Moto Mods Pitch: Digiframe
Digiframe is described as an "always on sticky note that's synced to your Moto Z." The screen provides the information you need most often: weather forecast, traffic updates, calendar events, and more.
Digiframe is exactly like the Yotaphone 2, which also features an e-paper display on the back for e-reader purposes, in addition to doubling as a notifications panel.
Moto Mods Pitch: MACAY TrueSound HiFi
To get true high-quality sound, you need a few things, and they can be expensive: high-quality audio, preferably ripped from a CD; a digital audio converter; and high-quality headphones. The makers of MACAY TrueSound HiFi know that, and they aim to snap a digital-to-analog converter and analog-to-digital converter on any Moto Z phone for it to output high-quality audio. With it, the only things you'll need are a pair of great-sounding cans and high-quality audio files.
Moto Mods Accelerator Program
But the two Moto Mods mentioned above aren't the only ones getting support. Several other ideas will also be developed further.

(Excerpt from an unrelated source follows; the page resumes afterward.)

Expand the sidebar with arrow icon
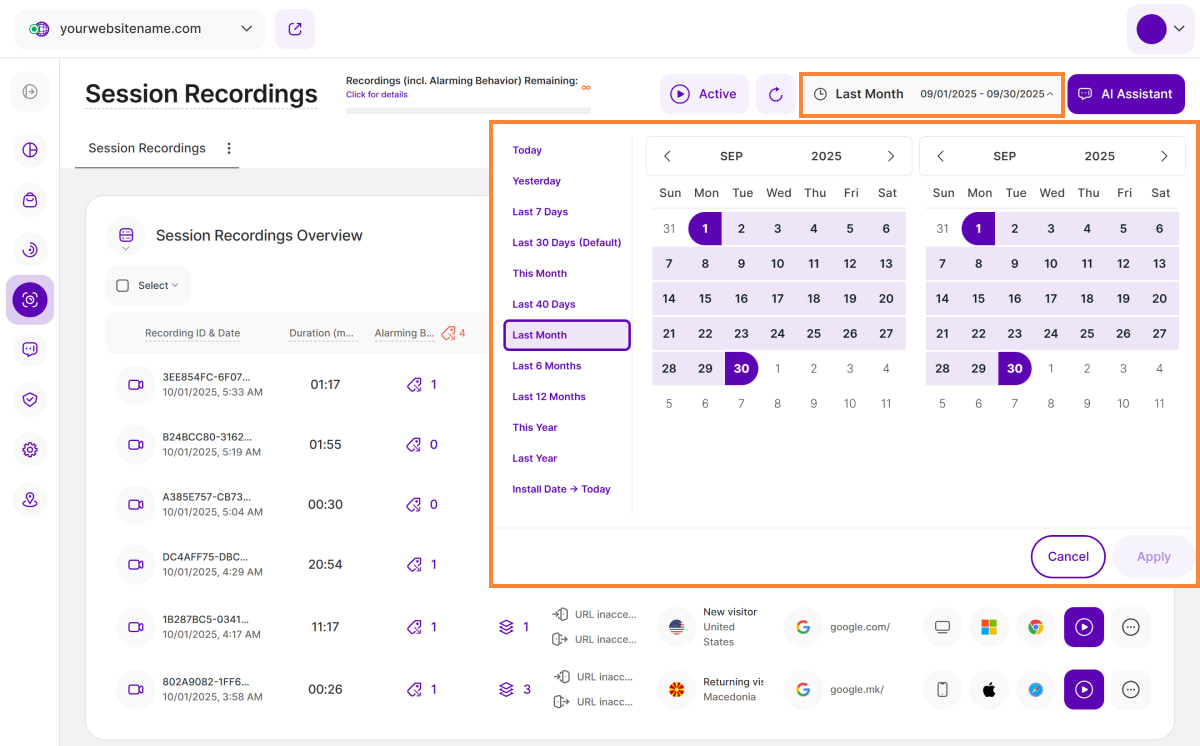This screenshot has height=746, width=1200. point(30,92)
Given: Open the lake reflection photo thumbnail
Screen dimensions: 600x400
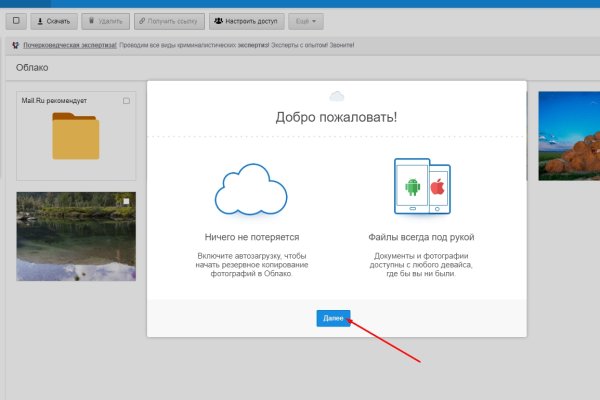Looking at the screenshot, I should [x=76, y=236].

The other concepts, in addition to the winning ideas, will all be enrolled in the Moto Mods Accelerator Program, which will guide all the participants in development from start to finish.

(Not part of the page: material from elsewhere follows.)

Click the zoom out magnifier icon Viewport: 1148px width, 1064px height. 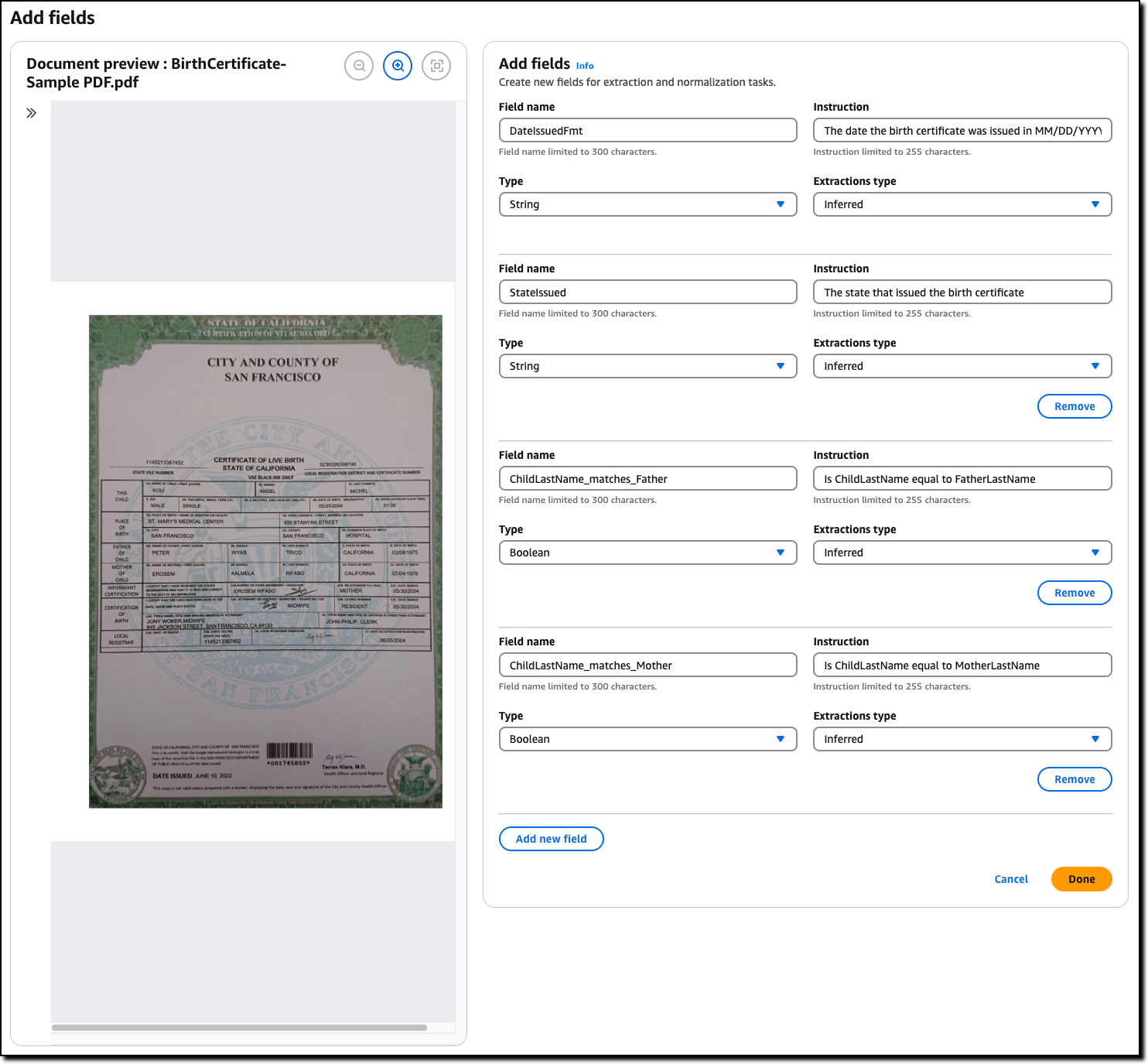coord(359,66)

Among the participants are a Moto Mod that features a wireless charging panel and an IR blaster, all in the thinness of a Style Shell; a physical QWERTY keyboard add-on; an LED light ring that'll glow when a notification arrives; and a solar-powered charger.
All the ideas are interesting in their own right, but more than that, it's also interesting to see that Motorola is pushing for physical add-ons to be the next big thing for smartphones. When LG did it with the G5, it failed, but mostly because the ecosystem was limited. With Moto Mods, the ecosystem is very open.
Motorola wants its user base to become fluent in the language of modularity, and it has to hope that opening Moto Mods up to developers will only spell great things in the long run.